**Given request:** In the debate excerpt, what does Sir John Anderson say the Bill imposes upon His Majesty's Treasury?

--- start Selection ---

So much by way of explanation of the provisions of the Bill. In conclusion—

Photo of Mr William Gallacher Mr William Gallacher , Fife Western

I would just like to ask—

Photo of Sir John Anderson Sir John Anderson , Combined Scottish Universities

If the hon. Gentleman will allow me to finish, I would say in conclusion that though this Bill starts off in a rather negative manner by imposing, or appearing to impose, new restrictions on local authorities, its object is, as I have tried to make clear, and its result will be, as I believe, to afford a well-conceived measure of positive assistance to local authorities in the great task of reconstruction and redevelopment which they will have to undertake after the war. It involves what must be regarded as a notable departure from our traditional methods of Government finance, and it imposes important new duties and responsibilities upon His Majesty's Treasury. The extent of these changes is a measure of the importance which the Government attach to their proposals. They offer, I feel, a new field of fruitful co-operation between the central and local governments, and with these words I confidently commend this Bill to the favourable consideration of the House.

Photo of Mr William Gallacher Mr William Gallacher , Fife Western

One question before the Chancellor sits down. In view of recent events, can the Chancellor—

Hon. Members:

Order.

--- end Selection ---
--- start Given information ---

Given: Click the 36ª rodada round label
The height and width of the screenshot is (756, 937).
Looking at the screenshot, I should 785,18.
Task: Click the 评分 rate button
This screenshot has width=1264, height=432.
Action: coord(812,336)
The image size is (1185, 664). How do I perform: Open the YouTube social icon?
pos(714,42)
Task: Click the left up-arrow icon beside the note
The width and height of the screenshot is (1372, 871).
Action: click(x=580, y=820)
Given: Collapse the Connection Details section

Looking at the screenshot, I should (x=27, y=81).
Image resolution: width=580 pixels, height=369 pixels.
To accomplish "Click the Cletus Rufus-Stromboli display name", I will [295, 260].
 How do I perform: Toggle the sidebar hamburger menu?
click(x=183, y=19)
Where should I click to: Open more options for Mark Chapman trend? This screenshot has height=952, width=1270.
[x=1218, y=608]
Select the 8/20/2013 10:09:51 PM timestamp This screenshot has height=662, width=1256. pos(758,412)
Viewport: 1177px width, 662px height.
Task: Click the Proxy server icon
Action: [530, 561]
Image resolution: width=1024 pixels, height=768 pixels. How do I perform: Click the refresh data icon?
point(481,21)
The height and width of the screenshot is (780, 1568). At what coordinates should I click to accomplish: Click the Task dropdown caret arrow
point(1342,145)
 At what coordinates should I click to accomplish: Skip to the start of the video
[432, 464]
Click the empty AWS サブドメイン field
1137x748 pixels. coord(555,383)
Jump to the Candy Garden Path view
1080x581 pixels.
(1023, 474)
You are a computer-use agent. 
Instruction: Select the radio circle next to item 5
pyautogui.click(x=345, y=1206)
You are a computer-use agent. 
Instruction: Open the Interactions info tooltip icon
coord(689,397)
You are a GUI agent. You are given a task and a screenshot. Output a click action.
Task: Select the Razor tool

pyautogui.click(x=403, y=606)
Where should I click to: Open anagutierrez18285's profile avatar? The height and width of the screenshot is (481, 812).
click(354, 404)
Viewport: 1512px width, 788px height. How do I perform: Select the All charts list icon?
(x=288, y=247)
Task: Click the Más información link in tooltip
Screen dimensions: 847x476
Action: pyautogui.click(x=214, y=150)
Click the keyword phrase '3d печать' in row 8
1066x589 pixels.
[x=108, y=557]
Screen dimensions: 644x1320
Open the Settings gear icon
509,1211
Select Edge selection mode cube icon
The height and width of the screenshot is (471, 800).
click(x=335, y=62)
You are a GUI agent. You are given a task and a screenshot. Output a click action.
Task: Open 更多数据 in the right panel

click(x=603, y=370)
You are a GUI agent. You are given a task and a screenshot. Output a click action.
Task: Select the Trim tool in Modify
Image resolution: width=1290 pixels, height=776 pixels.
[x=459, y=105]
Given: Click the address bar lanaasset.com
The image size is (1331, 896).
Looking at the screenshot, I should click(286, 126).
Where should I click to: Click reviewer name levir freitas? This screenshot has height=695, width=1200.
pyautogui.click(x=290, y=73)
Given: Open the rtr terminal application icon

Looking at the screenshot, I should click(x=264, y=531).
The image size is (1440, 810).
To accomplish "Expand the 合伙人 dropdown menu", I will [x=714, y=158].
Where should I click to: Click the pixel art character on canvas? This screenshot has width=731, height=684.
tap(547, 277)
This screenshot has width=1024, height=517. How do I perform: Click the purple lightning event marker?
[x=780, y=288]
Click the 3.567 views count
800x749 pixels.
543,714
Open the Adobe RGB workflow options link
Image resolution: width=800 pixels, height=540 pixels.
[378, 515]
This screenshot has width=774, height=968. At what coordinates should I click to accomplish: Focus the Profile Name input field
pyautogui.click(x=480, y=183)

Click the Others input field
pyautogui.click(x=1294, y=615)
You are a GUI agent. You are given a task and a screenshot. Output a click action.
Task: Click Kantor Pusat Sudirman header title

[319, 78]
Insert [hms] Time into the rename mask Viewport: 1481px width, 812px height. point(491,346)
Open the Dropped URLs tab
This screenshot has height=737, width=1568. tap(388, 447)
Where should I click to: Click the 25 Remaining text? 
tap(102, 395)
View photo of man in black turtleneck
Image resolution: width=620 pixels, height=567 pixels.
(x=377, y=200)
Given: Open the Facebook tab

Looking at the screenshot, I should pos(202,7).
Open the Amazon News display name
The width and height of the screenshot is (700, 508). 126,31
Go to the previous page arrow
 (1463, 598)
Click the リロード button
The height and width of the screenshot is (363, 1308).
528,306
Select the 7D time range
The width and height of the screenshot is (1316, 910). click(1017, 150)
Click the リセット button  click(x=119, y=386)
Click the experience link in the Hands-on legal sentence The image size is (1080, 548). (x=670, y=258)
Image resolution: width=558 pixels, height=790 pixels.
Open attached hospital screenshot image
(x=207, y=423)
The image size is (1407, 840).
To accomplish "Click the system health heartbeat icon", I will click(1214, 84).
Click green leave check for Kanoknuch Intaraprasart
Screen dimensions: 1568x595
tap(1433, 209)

--- end Given information ---

**Exercise solution:** Important new duties and responsibilities.